8 de abril de 2014 / 04:55 p.m.

Monterrey.- Un total de 17 toneladas y media de marihuana, así como diversas cantidades de cocaína, heroína y pastillas psicotrópicas, fueron incineradas la mañana del martes en las instalaciones de la Séptima Zona Militar.

Dicho estupefaciente, según las autoridades, suficiente para elaborar casi 18 millones de dosis, tenía un valor en el mercado negro de más de 140 millones de pesos.

El evento fue encabezado por el delegado estatal de la Procuraduría General de la República, Ramón Ernesto Badillo Aguilar, en presencia del comandante de la Séptima Zona, General Salvador Gutiérrez Plascencia, y el procurador de Nuevo León, Adrian Emilio de la Garza Santos.

"En esta ocasión son más de 17 toneladas de droga las que serán destruidas, narcótico que, de haber llegado a comercializarse, representaría miles y miles de dosis, con las que hubieran envenenado a nuestros niños y jóvenes.

"Y, y sin duda, hubiera impactado fuertemente en la sociedad en general", indicó el delegado de la PGR.

Por su parte, el procurador Adrián de la Garza hizo énfasis en el trabajo coordinado que se ha llevado a cabo entre las corporaciones e instituciones de los tres niveles de Gobierno.

"Una prueba de este compromiso ha sido la disminución de los delitos de alto impacto en nuestra entidad, la mayoría de los cuales están vinculados con las bandas del crimen organizado.

"Al incinerar esta mañana la droga que ha sido asegurada en diversos operativos, estamos evitando que estos enervantes lleguen a las manos de nuestros niños", aseveró de la Garza Santos.

El funcionario recalcó el impacto que los problemas de adicción generan en la comunidad, al grado de modificar la conducta de las personas.

"Las adicciones en la sociedad generan delincuencia, generan también un problema de salud pública, que se está atendiendo también, pero obviamente, lo mejor es prevenirlo", puntualizó.
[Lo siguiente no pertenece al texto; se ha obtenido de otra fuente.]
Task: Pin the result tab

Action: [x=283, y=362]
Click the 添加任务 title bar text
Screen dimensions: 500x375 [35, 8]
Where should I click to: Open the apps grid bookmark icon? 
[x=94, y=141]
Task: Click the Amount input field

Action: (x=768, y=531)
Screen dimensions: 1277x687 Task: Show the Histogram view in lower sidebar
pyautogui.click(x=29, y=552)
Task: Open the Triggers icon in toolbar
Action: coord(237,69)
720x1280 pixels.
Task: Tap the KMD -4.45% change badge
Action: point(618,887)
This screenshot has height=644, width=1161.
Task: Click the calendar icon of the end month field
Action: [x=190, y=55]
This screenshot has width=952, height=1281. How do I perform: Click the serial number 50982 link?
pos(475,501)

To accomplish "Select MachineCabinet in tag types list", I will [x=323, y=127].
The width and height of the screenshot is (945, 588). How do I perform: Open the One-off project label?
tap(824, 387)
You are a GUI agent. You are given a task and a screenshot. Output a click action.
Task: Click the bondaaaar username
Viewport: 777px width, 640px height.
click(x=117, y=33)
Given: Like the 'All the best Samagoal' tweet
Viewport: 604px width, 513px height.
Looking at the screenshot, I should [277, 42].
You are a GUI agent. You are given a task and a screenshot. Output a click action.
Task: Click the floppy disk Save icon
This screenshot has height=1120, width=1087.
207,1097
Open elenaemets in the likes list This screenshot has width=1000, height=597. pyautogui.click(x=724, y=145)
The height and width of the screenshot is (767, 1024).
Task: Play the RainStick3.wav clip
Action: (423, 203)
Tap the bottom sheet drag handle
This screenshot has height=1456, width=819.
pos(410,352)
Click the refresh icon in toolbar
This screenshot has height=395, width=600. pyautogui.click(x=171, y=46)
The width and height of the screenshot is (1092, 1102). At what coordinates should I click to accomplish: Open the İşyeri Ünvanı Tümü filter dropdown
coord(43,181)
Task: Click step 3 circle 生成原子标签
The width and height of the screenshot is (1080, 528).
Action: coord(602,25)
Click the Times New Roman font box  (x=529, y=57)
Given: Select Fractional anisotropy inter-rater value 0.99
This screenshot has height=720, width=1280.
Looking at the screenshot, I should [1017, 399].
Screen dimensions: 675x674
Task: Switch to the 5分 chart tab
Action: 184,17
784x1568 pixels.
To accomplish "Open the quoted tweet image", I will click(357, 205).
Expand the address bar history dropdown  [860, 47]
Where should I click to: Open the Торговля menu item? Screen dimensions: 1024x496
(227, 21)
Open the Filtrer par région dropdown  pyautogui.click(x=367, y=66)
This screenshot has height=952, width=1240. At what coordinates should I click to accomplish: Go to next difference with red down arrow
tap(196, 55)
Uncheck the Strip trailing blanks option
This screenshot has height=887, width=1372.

La droga incinerada este martes correspondía a aseguramientos efectuados en distintos operativos a lo largo y ancho del estado, a partir del pasado mes de enero.

Antes de proceder a la quema, un químico de la PGR procedió a demostrar la autenticidad de las drogas mediante la realización de pruebas científicas.

Como invitados estuvieron los alumnos del tercer año de la escuela secundaria técnica número 112, ubicada en el interior del Campo Militar.